## WHAT YOU WILL DO
Your answer must be the records below, given again exactly, with no pictures in it.

Collected data:
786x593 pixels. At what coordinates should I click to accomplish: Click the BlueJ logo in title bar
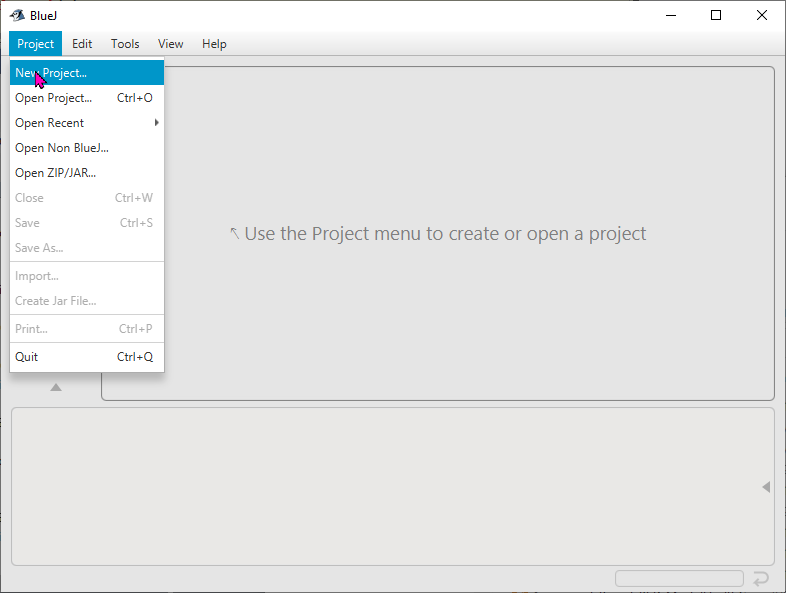(x=17, y=15)
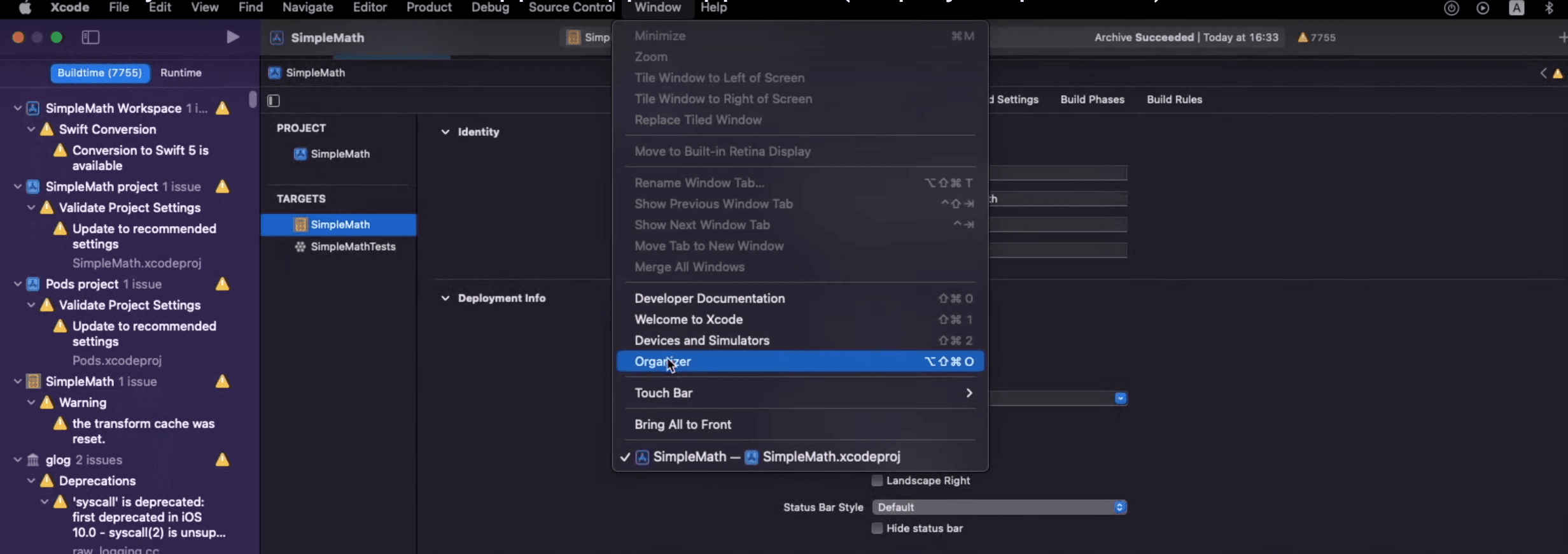1568x554 pixels.
Task: Toggle the project targets list sidebar icon
Action: point(274,101)
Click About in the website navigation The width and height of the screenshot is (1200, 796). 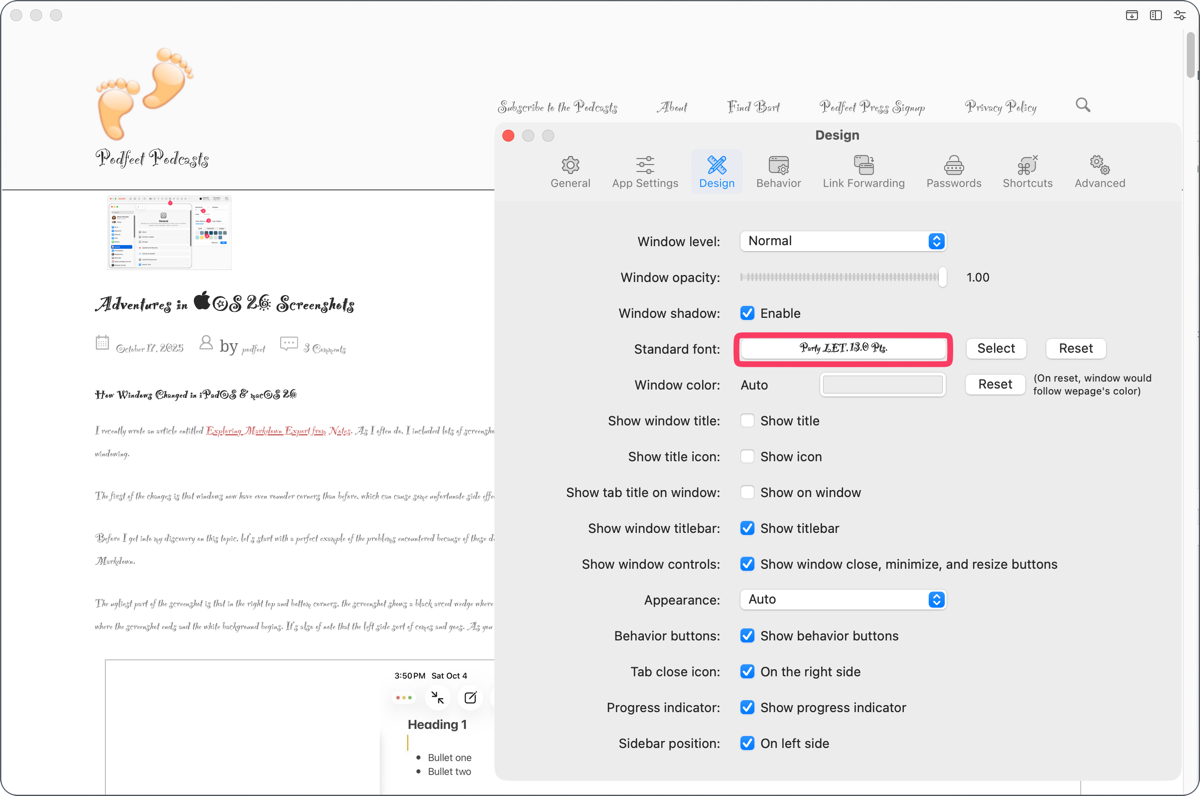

## TASK OUTPUT
786x593 pixels. At what coordinates should I click to accomplish: Click the BlueJ logo in title bar
(x=17, y=15)
1568x554 pixels.
Task: Toggle the project targets list sidebar icon
Action: point(274,101)
Click About in the website navigation The width and height of the screenshot is (1200, 796). 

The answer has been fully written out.